### [EXCERPTED DATA]
*****

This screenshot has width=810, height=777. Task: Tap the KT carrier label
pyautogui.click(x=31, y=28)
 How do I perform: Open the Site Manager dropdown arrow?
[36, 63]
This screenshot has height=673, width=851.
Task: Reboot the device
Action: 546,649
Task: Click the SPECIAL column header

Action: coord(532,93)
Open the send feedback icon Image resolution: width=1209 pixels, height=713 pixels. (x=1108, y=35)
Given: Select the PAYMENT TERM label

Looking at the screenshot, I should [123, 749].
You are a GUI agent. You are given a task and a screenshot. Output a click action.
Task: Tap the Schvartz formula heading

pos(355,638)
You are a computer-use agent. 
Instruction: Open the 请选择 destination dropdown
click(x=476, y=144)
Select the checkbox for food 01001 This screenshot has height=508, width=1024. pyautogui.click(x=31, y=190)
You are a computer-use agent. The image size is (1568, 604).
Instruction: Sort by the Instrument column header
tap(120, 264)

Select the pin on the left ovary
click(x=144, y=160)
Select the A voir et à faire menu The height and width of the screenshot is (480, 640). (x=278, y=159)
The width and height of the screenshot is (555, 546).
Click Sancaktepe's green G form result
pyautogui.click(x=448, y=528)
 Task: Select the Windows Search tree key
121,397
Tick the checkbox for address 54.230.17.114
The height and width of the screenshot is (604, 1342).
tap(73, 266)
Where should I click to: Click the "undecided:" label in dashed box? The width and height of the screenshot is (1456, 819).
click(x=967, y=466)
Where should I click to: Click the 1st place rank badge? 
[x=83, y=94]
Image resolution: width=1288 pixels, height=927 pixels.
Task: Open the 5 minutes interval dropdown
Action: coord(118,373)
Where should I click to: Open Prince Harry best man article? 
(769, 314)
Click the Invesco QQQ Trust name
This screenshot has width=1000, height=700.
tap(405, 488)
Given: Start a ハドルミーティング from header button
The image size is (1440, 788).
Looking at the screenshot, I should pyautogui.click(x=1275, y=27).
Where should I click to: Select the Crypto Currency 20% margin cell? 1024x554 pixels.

*****

### [PROBLEM]
For the string "agent", go line by line through the material and copy every line that has it.

### [ANSWER AREA]
You are a GUI agent. You are given a task and a screenshot. Output a click action.
You are a computer-use agent. 
You are a computer-use agent. The image size is (1568, 604).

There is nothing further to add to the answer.